*Instructions*.
(a) Copy the Portsmouth harbor passage from "But what's that" down to "forever: HMS Challenger.", switching "corvette" for "sloop".
(b) In the passage about Portsmouth harbor, what is the name of the small corvette almost hidden among the larger ships?

*Supplied text*.
>> BEGIN

The
Silent Landscape
Chapter
1. Threshold of the Deep
Portsmouth,
England, 20 December 1872, 50o 48'N, 1o 05'W
The Abyss of
Time
If you could stand on the brow of the hill
behind the English town of Portsmouth in late December of
the year 1872, you would see below you a harbor crowded
with warships...

(This image is from
a postcard of Portsmouth dated 1906. Although 34 years after
Challenger
departed on her epic voyage the essential features of this
crucial naval port have not changed)
... to the left—the Portsea Island
side—are the men o' war; the three-decked iron steamers
of Her Majesty's navy's new dreadnoughts and destroyers,
as well as frigates and other, older, square-rigged Men
o' War little changed since the time of Nelson. These are
the ships that show the flag in the farthest-flung corners
of empire. It is invigorating to see these potent symbols
of dominion ready to put to sea at an hour's notice, able
to bring the might of the world's greatest empire to any
situation that might need it. To the right—the Gosport
side—are the government offices, dry docks, cranes,
piers, and jetties. On this side, too, are the troop transports
and official yachts. In the middle the open water of the
fairway is crowded with pinnaces, jolly-boats, cutters,
and pleasure steamers. The total effect is of controlled
bustle and purpose in this nerve center of the Victorian
navy, the clearinghouse for the most potent military symbol
in the world.

But what's that in the corner? Almost hidden
by the gunmetal-gray flanks of the dreadnoughts and destroyers
are the three small masts of an unremarkable corvette, a
ship tiny in comparison with the hulking leviathans around
it, but one that is about to change the face of science
forever: HMS Challenger.

>> END

*Dataset section*.
>> BEGIN

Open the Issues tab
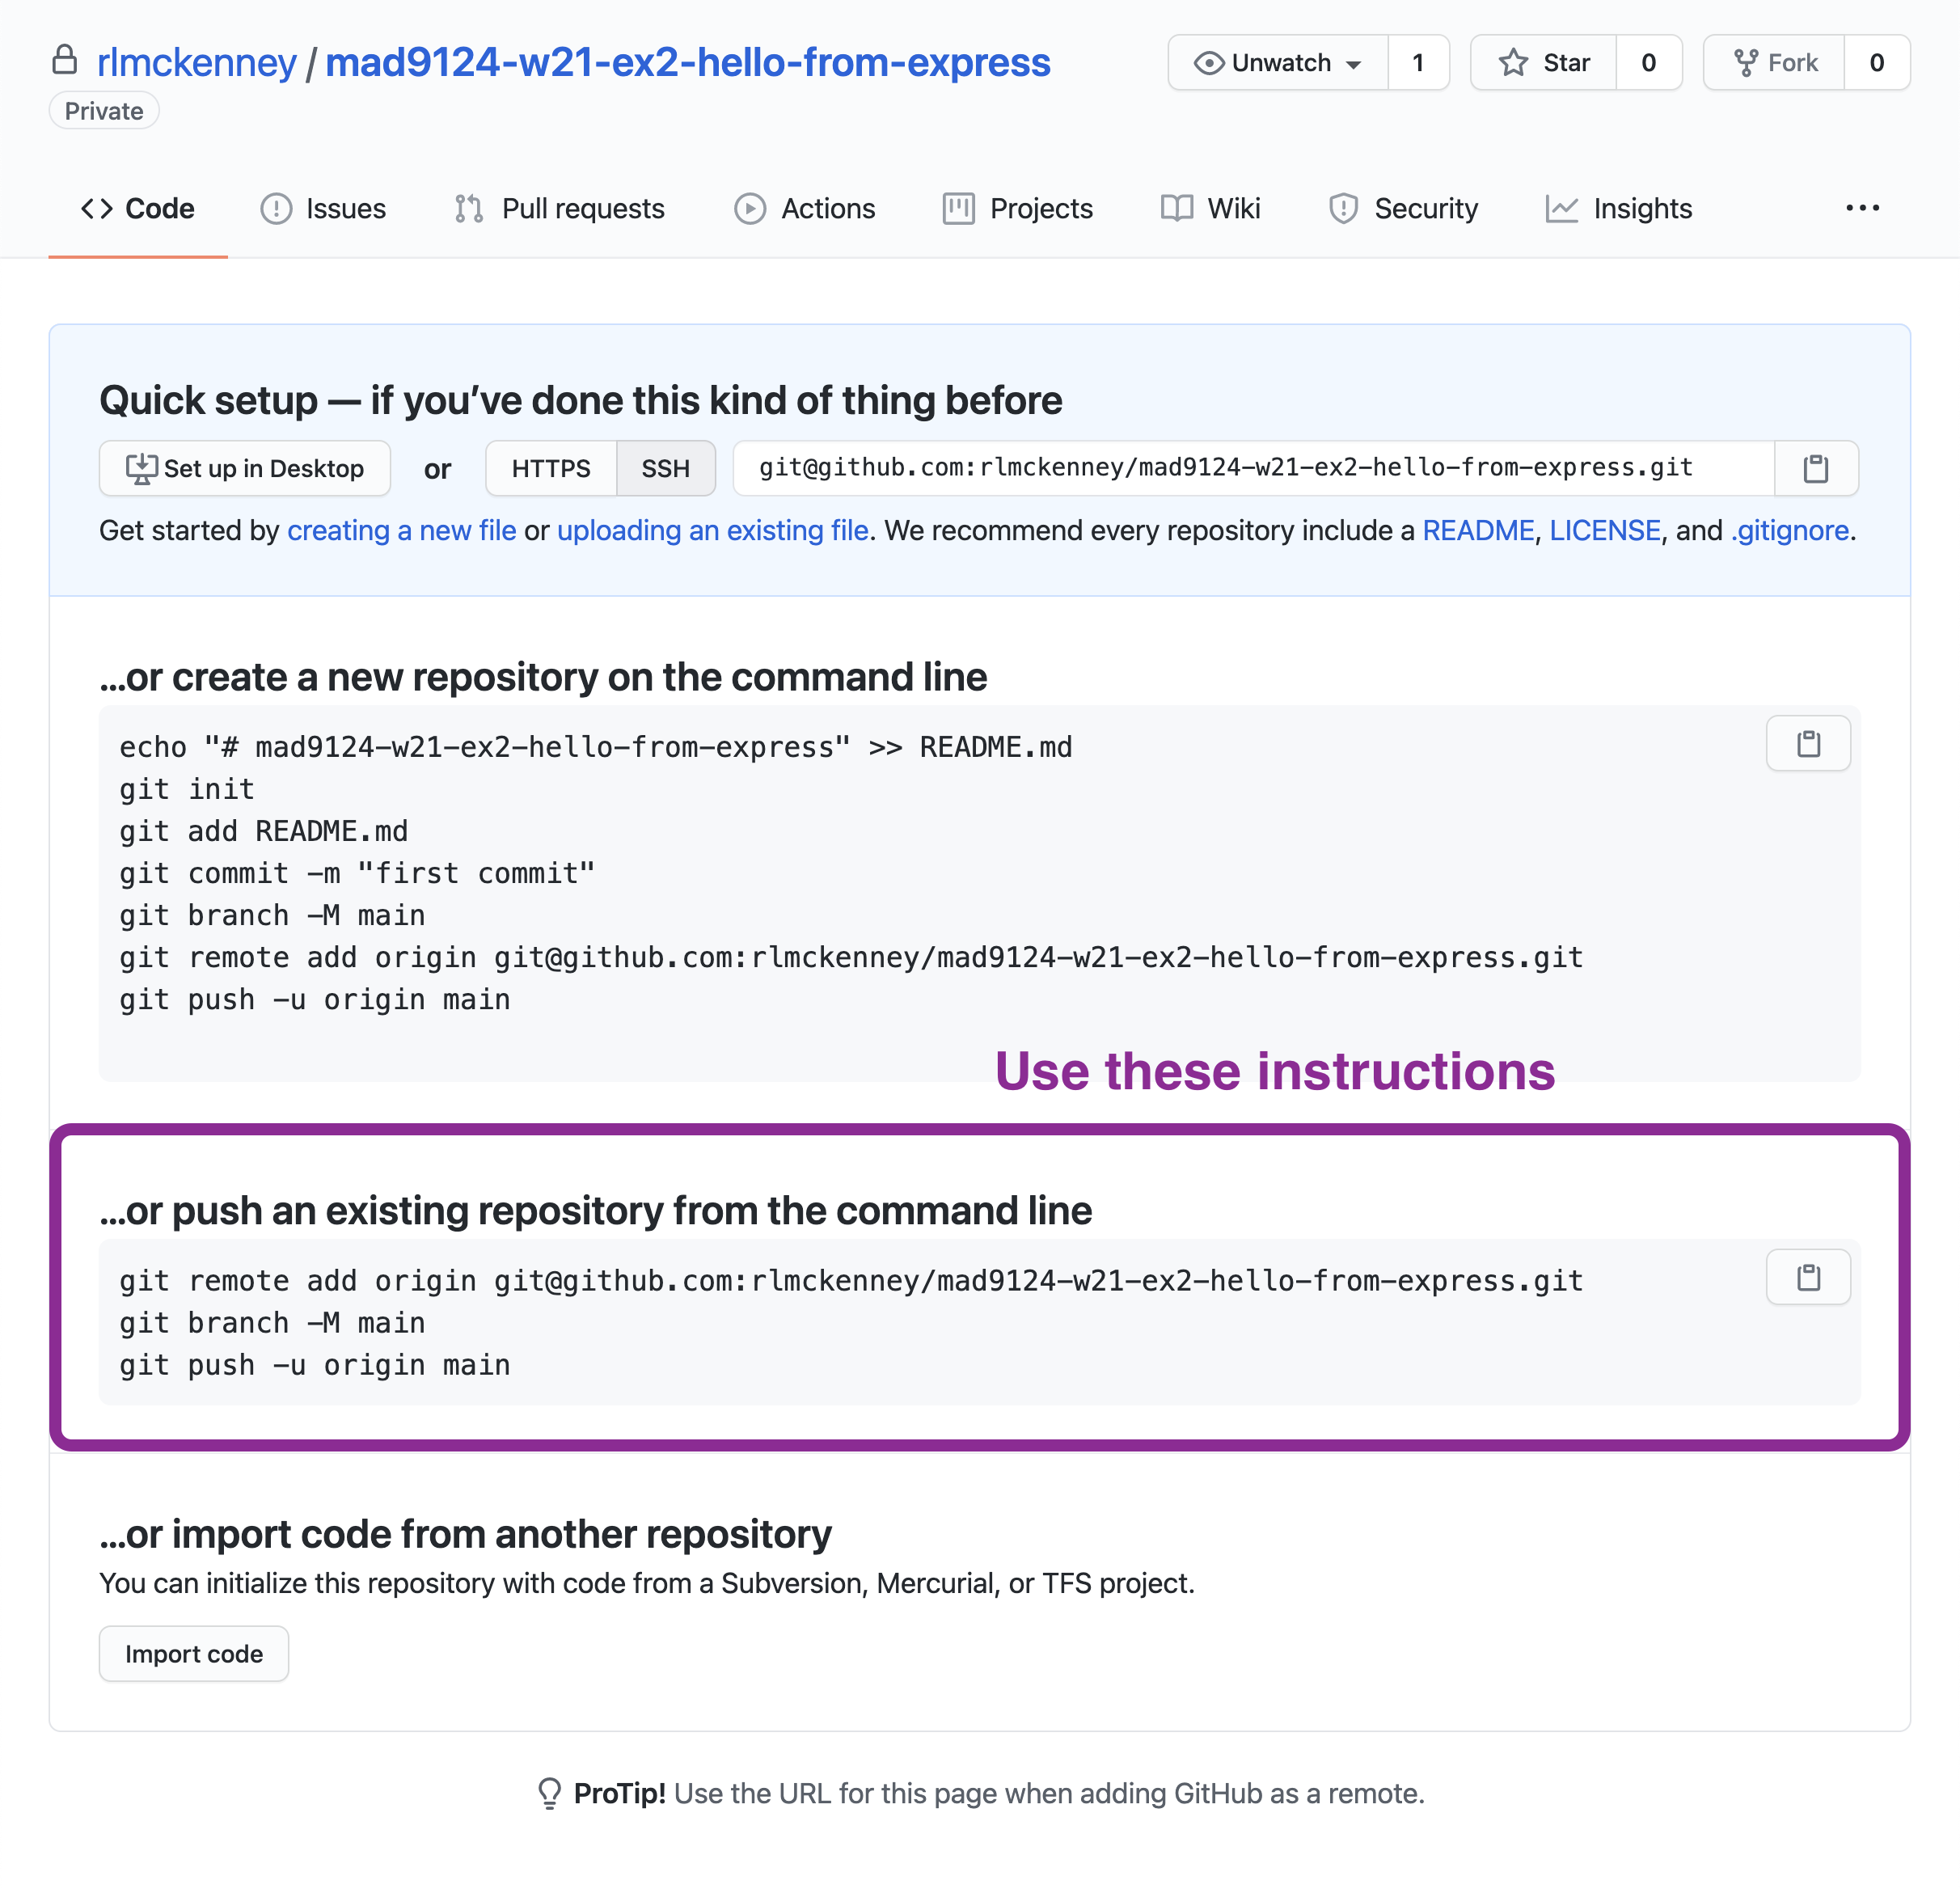 [x=323, y=208]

>> END

*Solutions in order*.
(a)
But what's that in the corner? Almost hidden
by the gunmetal-gray flanks of the dreadnoughts and destroyers
are the three small masts of an unremarkable sloop, a
ship tiny in comparison with the hulking leviathans around
it, but one that is about to change the face of science
forever: HMS Challenger.

(b) HMS Challenger